Task prompt: Across the entries below, determine how many lines include the word "agent". State only the resulting number.

(Dataset entries)
%%

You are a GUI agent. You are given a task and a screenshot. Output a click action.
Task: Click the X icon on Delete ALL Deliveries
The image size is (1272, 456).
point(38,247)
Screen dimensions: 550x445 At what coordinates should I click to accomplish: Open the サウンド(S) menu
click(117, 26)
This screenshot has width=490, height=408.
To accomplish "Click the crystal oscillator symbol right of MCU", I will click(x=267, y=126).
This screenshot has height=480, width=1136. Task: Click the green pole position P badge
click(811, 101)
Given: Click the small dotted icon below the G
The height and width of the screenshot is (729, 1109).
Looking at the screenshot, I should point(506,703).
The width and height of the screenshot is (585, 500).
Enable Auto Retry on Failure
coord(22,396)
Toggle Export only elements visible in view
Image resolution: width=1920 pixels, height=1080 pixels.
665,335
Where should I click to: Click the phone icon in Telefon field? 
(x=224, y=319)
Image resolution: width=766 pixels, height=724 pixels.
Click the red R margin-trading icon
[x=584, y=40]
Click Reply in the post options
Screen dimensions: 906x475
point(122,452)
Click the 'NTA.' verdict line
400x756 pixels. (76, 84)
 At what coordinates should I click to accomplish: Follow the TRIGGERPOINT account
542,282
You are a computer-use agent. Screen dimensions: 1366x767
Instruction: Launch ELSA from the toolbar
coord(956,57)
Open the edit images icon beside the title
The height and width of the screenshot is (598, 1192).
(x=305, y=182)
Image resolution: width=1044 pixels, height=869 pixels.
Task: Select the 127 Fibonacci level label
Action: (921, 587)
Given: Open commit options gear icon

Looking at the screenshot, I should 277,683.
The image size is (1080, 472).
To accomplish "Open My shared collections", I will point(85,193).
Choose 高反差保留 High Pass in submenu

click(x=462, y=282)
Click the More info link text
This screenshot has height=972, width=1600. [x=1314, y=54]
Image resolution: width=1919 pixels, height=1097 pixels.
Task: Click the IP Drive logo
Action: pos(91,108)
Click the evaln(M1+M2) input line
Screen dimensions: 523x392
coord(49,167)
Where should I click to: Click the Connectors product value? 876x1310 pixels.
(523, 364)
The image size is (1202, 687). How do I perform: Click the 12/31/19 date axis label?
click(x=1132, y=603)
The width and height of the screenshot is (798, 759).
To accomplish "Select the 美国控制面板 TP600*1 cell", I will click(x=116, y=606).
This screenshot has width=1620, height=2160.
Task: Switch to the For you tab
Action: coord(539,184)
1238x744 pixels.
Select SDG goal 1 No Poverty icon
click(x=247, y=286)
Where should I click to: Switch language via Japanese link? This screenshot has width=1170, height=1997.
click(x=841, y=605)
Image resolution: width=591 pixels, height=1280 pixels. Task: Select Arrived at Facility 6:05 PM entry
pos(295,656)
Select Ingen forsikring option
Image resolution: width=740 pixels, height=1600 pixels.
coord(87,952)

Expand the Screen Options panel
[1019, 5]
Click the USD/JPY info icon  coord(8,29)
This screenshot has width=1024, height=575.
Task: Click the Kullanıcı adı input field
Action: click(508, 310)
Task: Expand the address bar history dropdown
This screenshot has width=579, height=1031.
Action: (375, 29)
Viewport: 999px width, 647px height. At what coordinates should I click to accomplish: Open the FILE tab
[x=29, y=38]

%%

Response below: 2